Prophylactic and Therapeutic Potential of NS1shRNA In Vivo

To assess the ability of NS1shRNA and its capped counterparts, as well as scrambled shRNA, to reduce viral titers both in a prophylactic and a therapeutic model in vivo, we administered one dose of RNA constructs formulated with in vivo-jetPEI, intranasally, on days −1, 0, 1, 2, and 3, and infected all mice on day 0 with A/PR/8/34 virus. The control consisted of in vivo-jetPEI alone with PBS. We harvested lungs on day 4 post-infection to measure viral titers by plaque assay and RIG-I, NS1, IFN-β, IFN-λ, and RANTES by quantitative real-time PCR (Figure 5). A single-dose administration of NS1shRNA, scrambled shRNA, and m7G-capped NS1shRNA on day −1 (24 h prior to virus infection) in a prophylactic model reduced viral titers by 2 logs (or 90% reduction) (Figure 5A) with a corresponding 3 log decrease of NS1 expression (Figure 5B), 50- to 60-fold upregulation of RIG-I (Figure 5C), 150- to 250-fold increase in IFN-β expression (Figure 5D), 70- to 75-fold increase in IFN-λ expression (Figure 5E), and 30- to 35-fold increase in RANTES expression (Figure 5F). These findings clearly indicate that a single dose of 5′-PPP-shRNA results in NS1 suppression and RIG-I activation, and suppresses influenza viral replication significantly. However, single-dose administration on the same day of infection or 24 h post-infection, albeit less effective than day −1 administration, did result in a significant decrease in viral replication and NS1 expression with corresponding increases in RIG-I, IFN-β, IFN-λ, and RANTES in a therapeutic setting. However, delayed administration on day 2 or 3 was less effective, with modest or no desirable protective response.
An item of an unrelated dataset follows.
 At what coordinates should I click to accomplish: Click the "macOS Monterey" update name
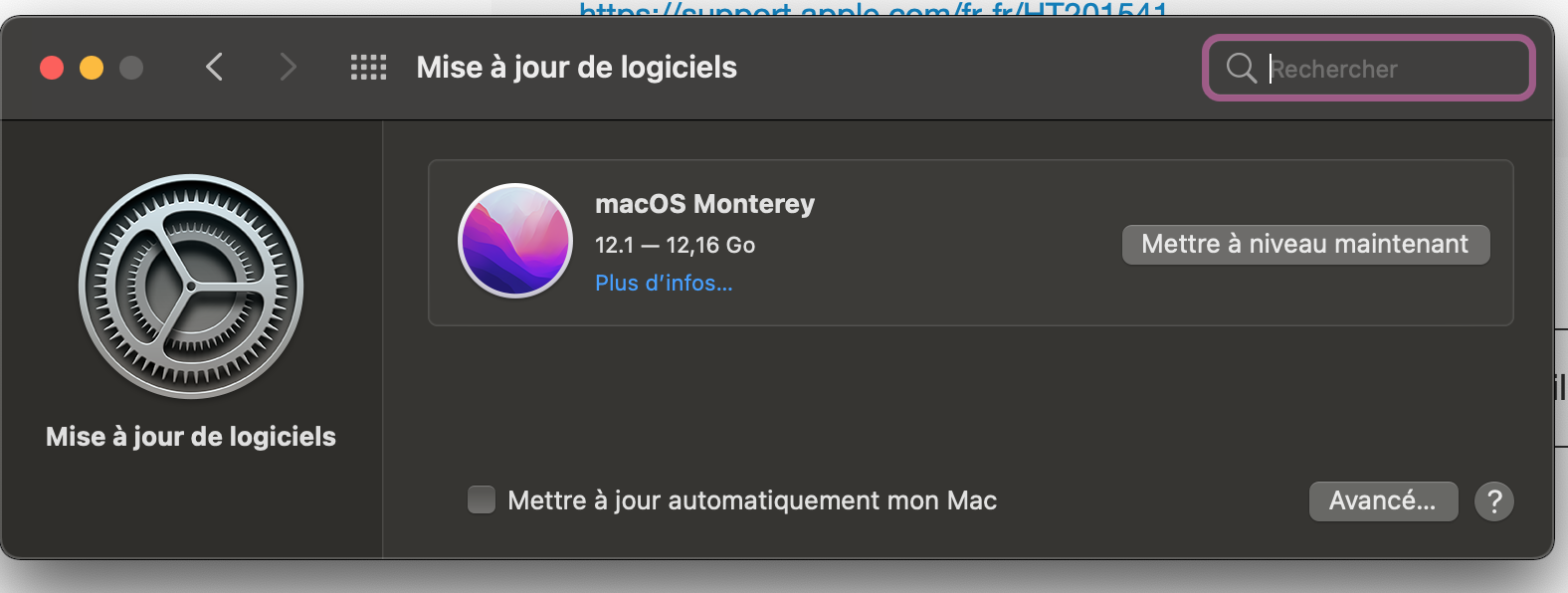[704, 204]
Prophylactic and Therapeutic Potential of NS1shRNA in Mice

Mice were intranasally administered 50 μg of 5′-PPP-NS1shRNA (□), m7G-capped-NS1shRNA (▲), 5′-PPP-scrambled shRNA (X), or m7G-capped-scrambled shRNA (Δ) mixed with *in vivo* transfection reagent *in vivo*-jetPEI or *in vivo*-jetPEI alone (▪). All shRNA constructs were administered on day −1, 0, 1, 2, or 3. Mice were infected with mouse-adapted A/PR/8/1934 (H1N1) on day 0, and mouse lungs were harvested on day 4. (A–F) Lungs were analyzed for (A) viral titers by plaque assay, and mRNA expression of (B) NS1, (C) RIG-I, (D) IFN-β, (E) IFN-λ, and (F) RANTES by quantitative real-time PCR and expressed as fold increase over controls. Error bars represent the mean ± SD from three independent experiments. One-way ANOVA with multiple comparisons analysis was used to analyze differences among treatment groups and PBS group.

Discussion

Despite being a vaccine-preventable disease, influenza continues to remain a major public health problem worldwide. Influenza viruses infect 5%–15% of the global population annually, resulting in between 291,000 and 646,000 influenza-associated deaths.³⁵ In the United States alone, influenza viruses are estimated to infect more than 50 million people every year, resulting in more than 200,000 hospitalizations and 30,000–50,000 deaths.¹ Influenza affects people of all age groups, but the highest risk of complications occurs among children under the age of 2 years, adults over 65 years old, pregnant women, and people with certain medical conditions, such as cancer, chronic lung disease, heart disease, diabetes, and blood, lung, or kidney disorders.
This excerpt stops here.